Exxon CEO Rex Tillerson said his company has long recognized that climate change is a serious risk and might require action. But, he said, any policies should be implemented evenly across the world, allow market prices to pick solutions, and be flexible enough to respond to economic ups and downs and “breakthroughs in climate science.”

Exxon forecasts that oil and gas will make up 60 percent of the world’s energy supply in 2040 — about the same share it holds today. Its CEO said the company was balancing the need to produce more energy for growing world demand with environmental considerations.

Tillerson said there is no alternative source that can replace the ubiquity of fossil fuels. He expressed confidence that technology will provide the key to limiting carbon emissions.

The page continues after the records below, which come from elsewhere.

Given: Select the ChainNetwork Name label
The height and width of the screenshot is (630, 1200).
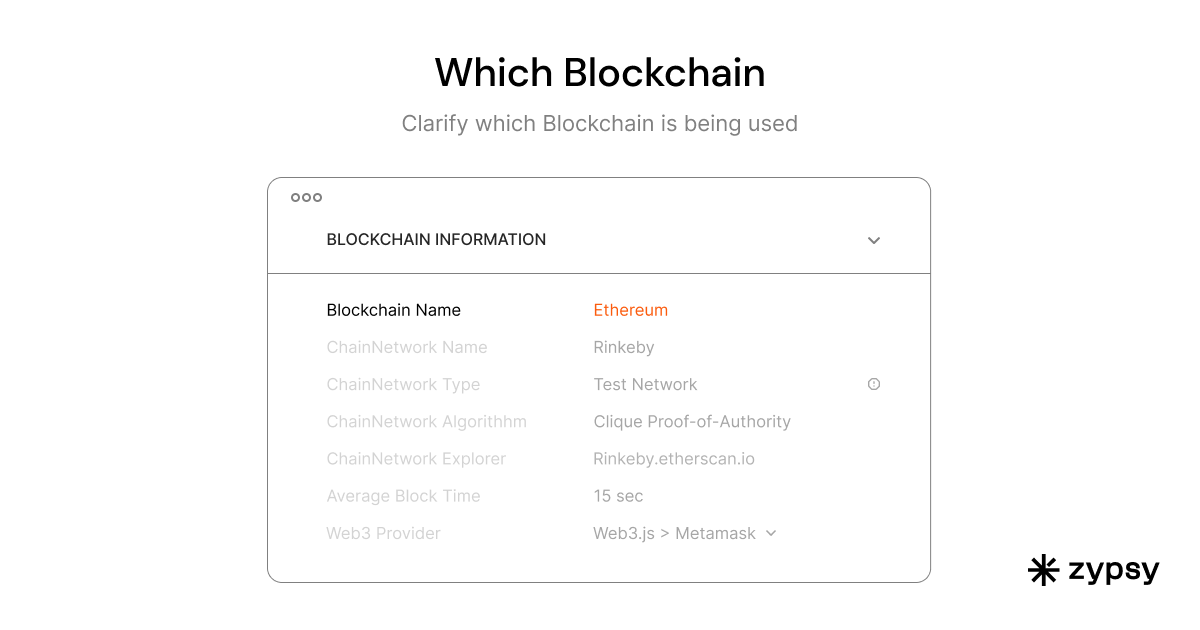Looking at the screenshot, I should 406,347.
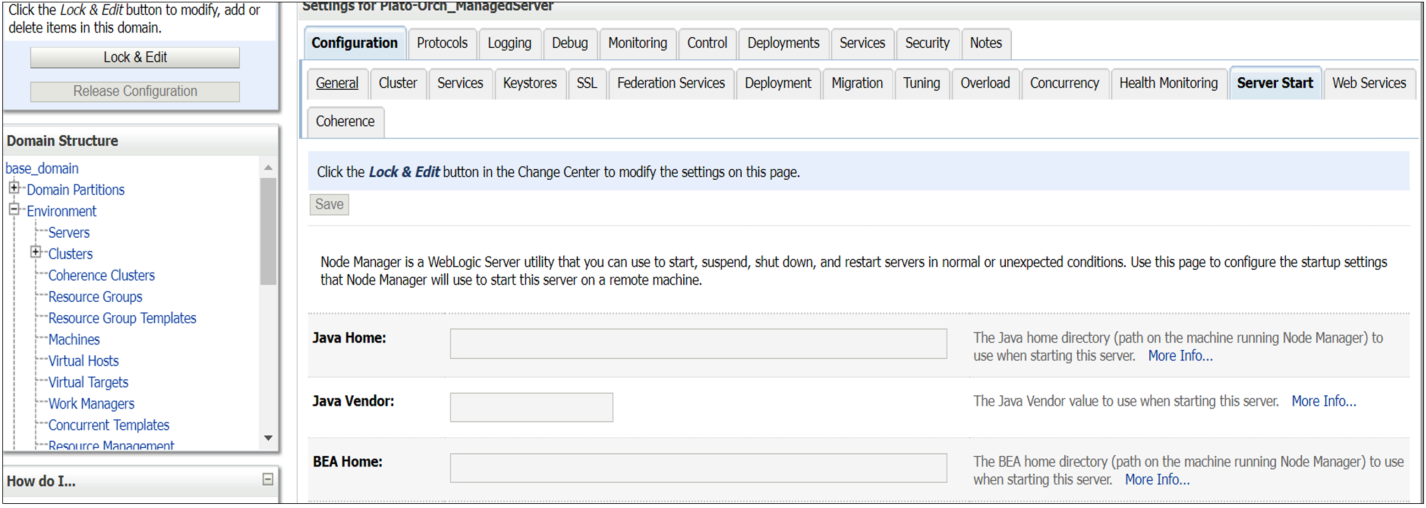The height and width of the screenshot is (508, 1426).
Task: Select Machines in Domain Structure
Action: click(74, 339)
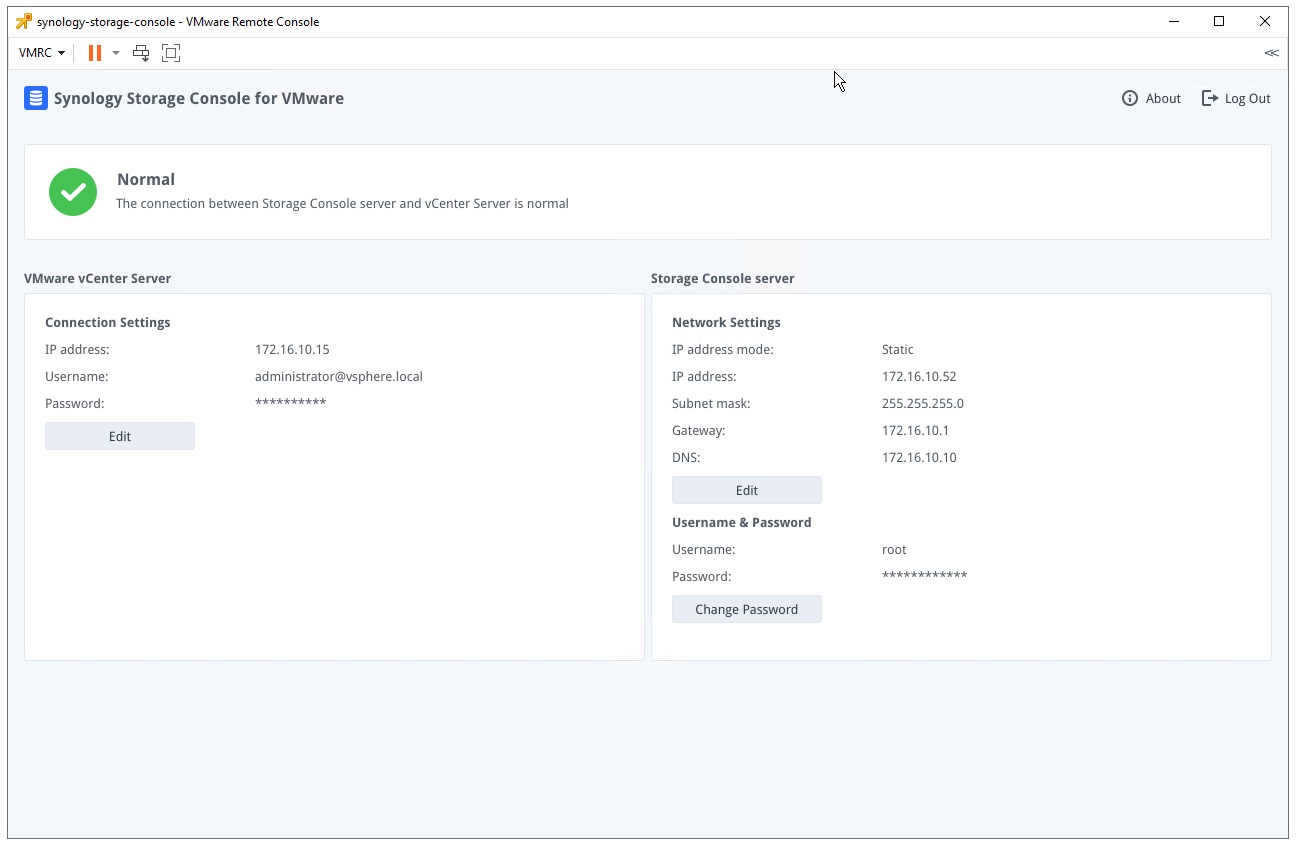Open the VMRC dropdown menu
The width and height of the screenshot is (1298, 845).
pos(42,53)
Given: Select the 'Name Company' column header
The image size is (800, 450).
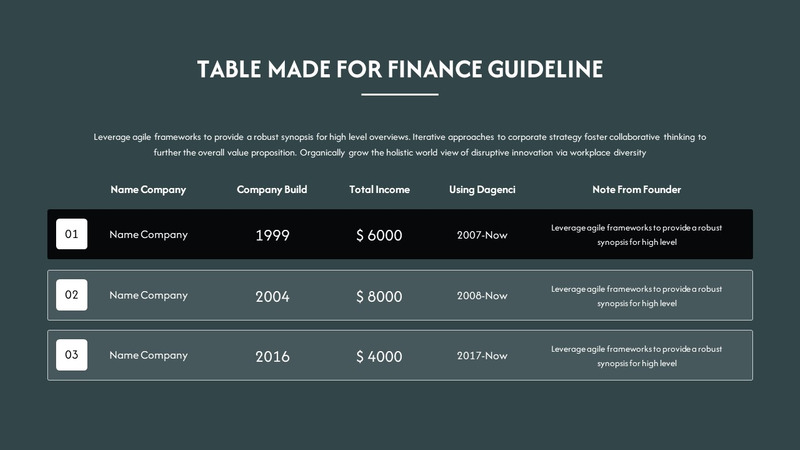Looking at the screenshot, I should [148, 189].
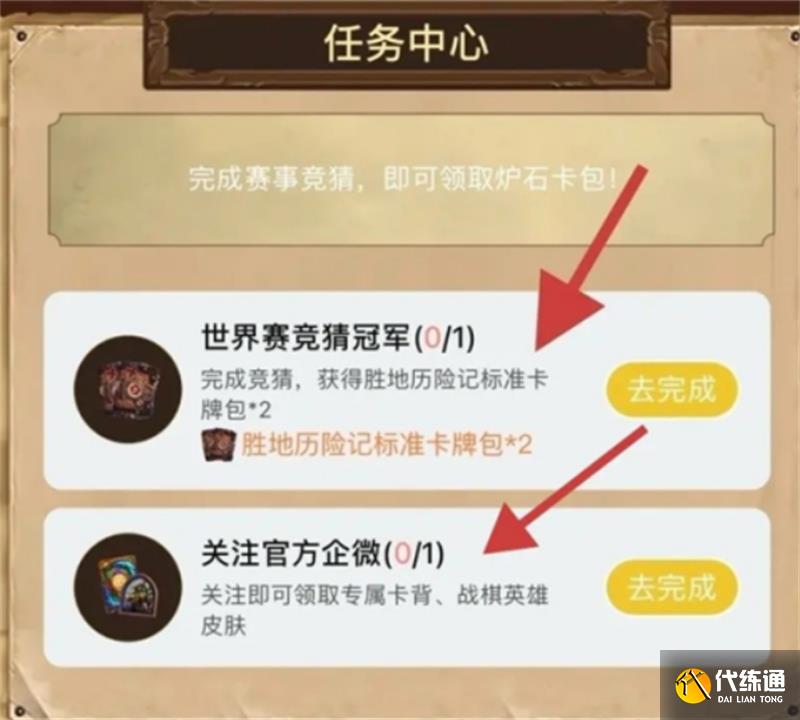This screenshot has width=800, height=720.
Task: Click the (0/1) progress counter on 关注官方企微
Action: (414, 554)
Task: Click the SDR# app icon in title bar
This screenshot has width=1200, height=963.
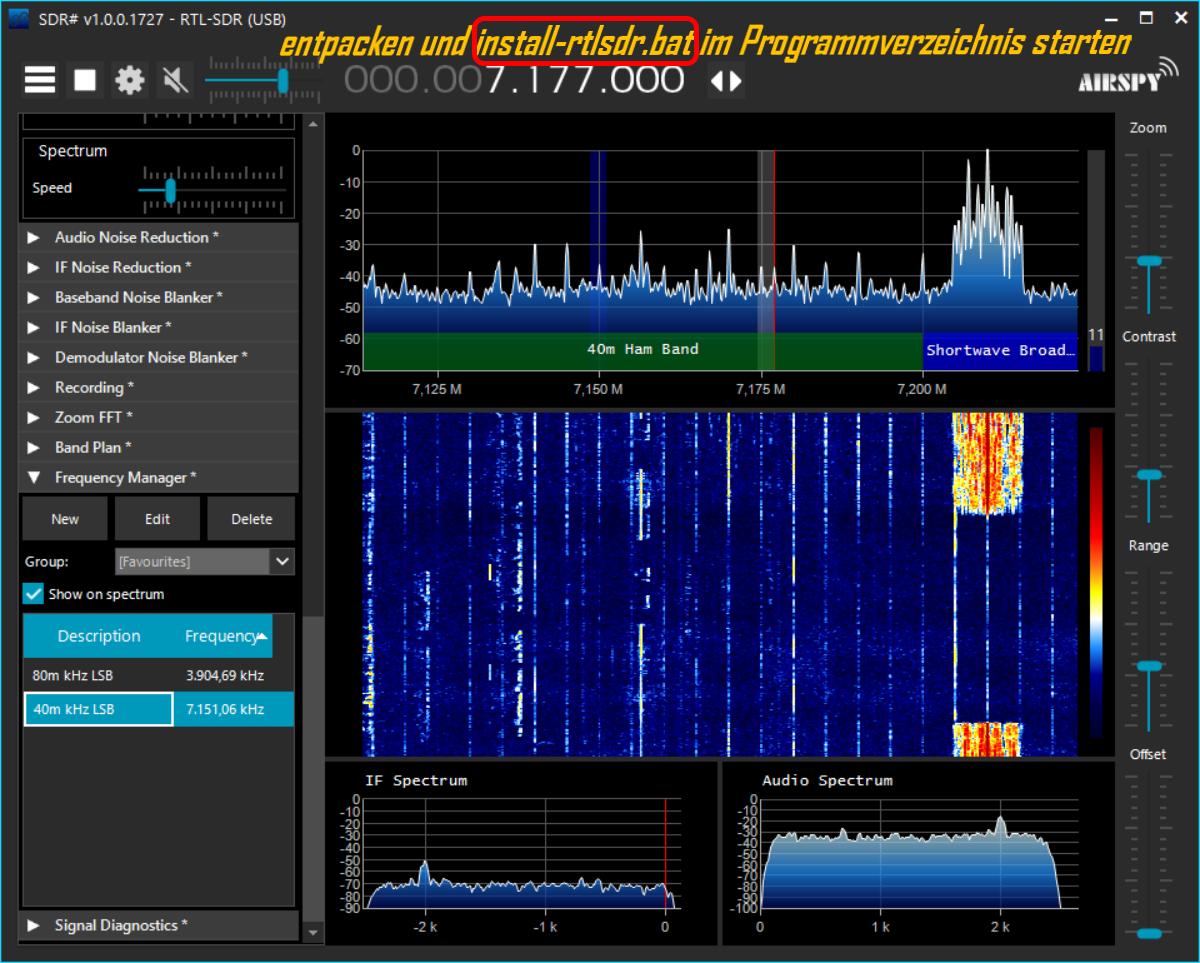Action: [x=18, y=18]
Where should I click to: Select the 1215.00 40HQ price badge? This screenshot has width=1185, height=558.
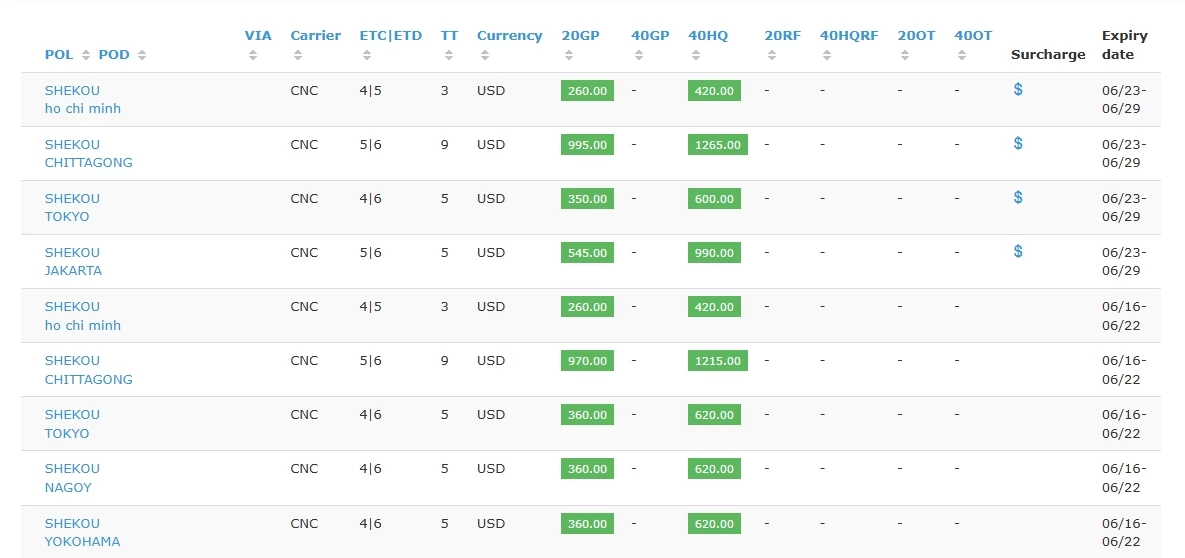(x=718, y=361)
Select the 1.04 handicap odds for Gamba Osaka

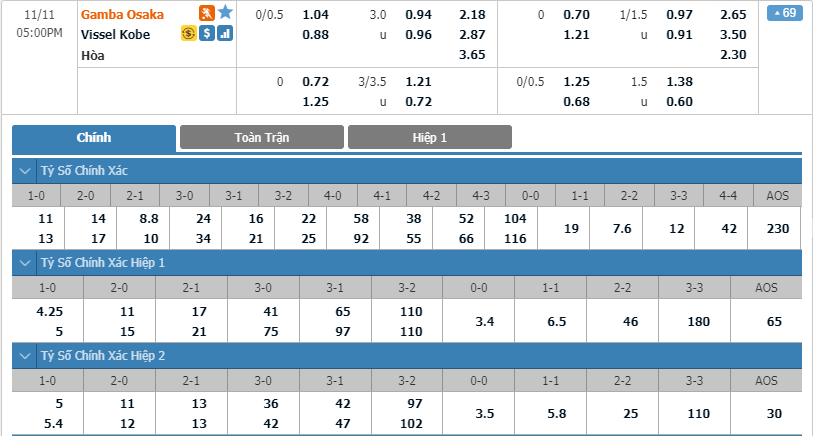(x=316, y=15)
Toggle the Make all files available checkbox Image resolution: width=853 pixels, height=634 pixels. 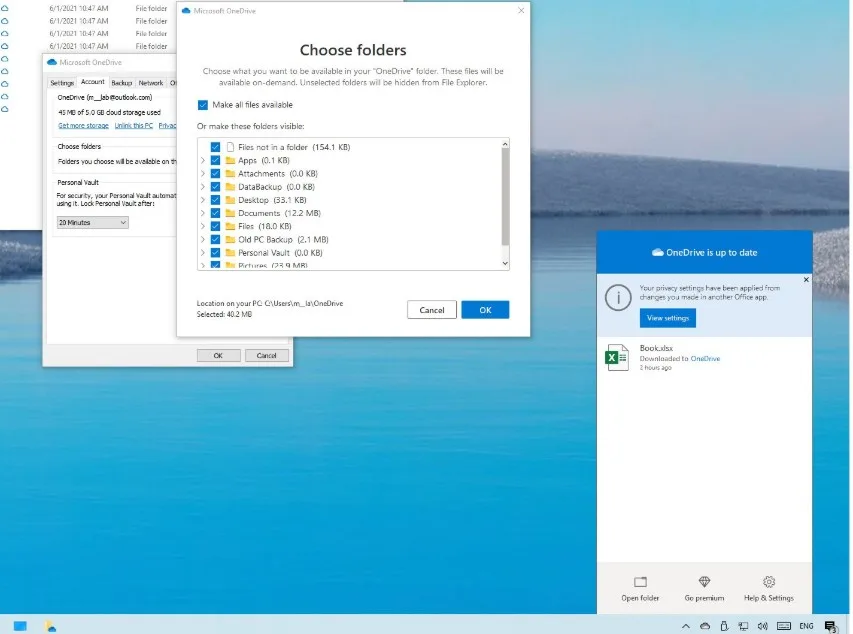tap(203, 104)
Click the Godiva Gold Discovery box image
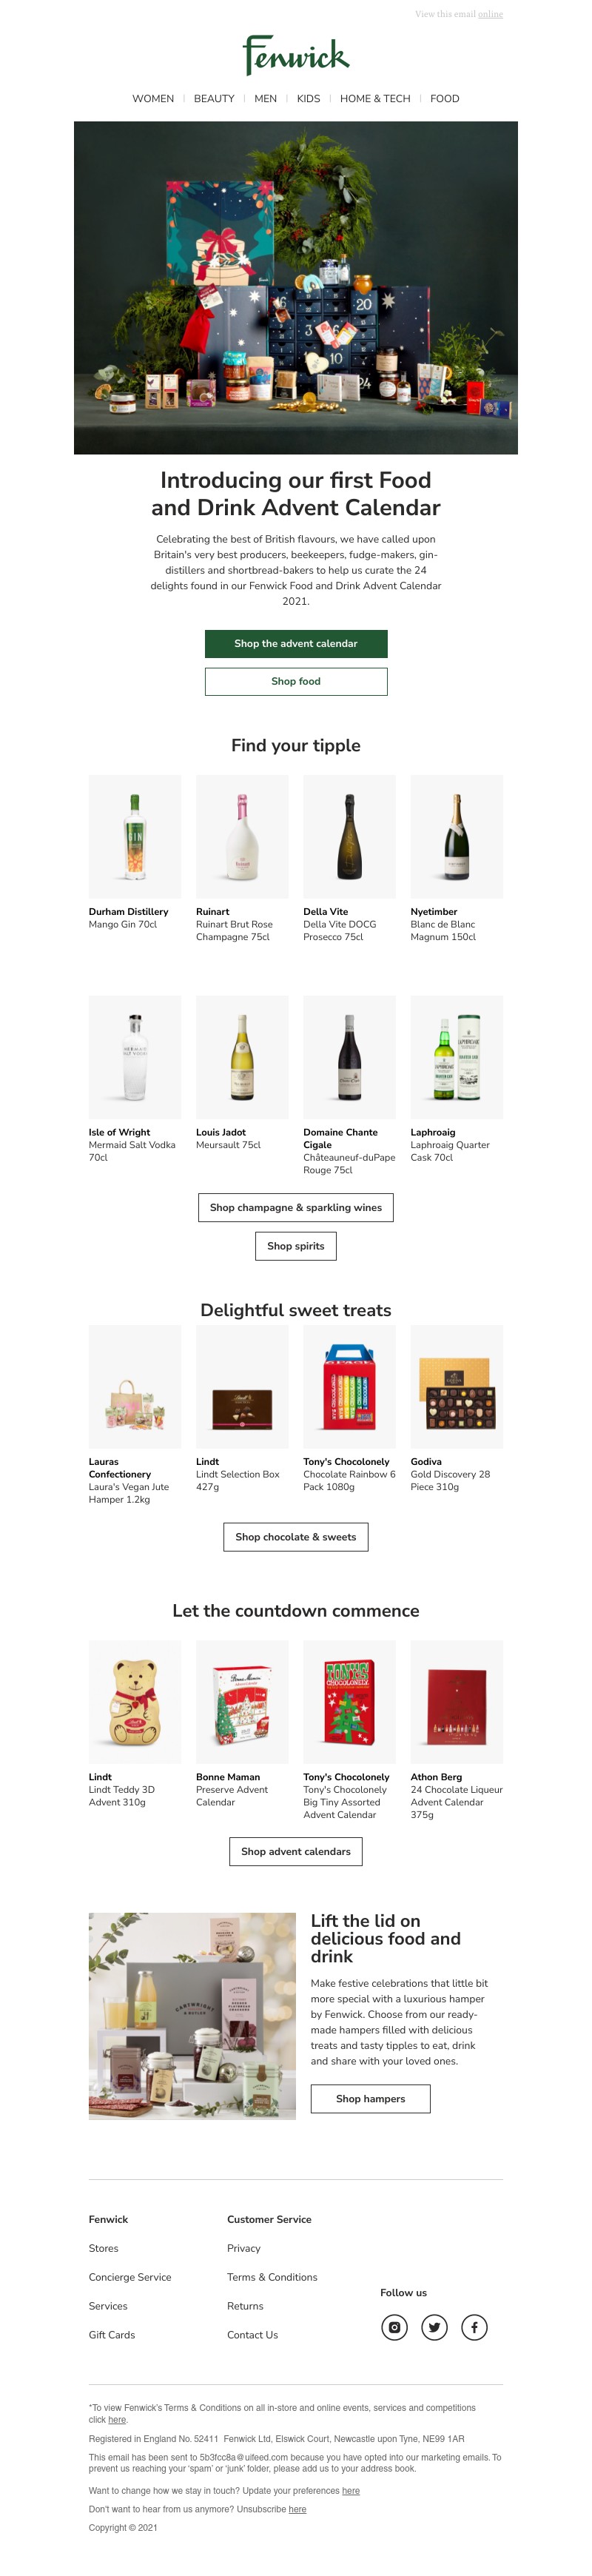Image resolution: width=592 pixels, height=2576 pixels. pyautogui.click(x=456, y=1387)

“We’ve got to have some technological breakthroughs,” he said, “but until we achieve those, to just say turn the taps off is not acceptable to humanity,” he said.

The shareholders responded with robust applause.

Across the street from the meeting hall, about 60 protesters gathered and urged large shareholders such as pension funds to divest their shares. Many held signs with slogans such as “Exxon Liar Liar Earth on Fire.” The mood was sedate, however, perhaps owing to the warm, muggy weather.

Exxon shares rose 59 cents to $90.26, and Chevron shares gained $1.60 to $101.79.

———

This story has been corrected to note that the climate-change resolution won 38 percent support, instead of a maximum of 25 percent support.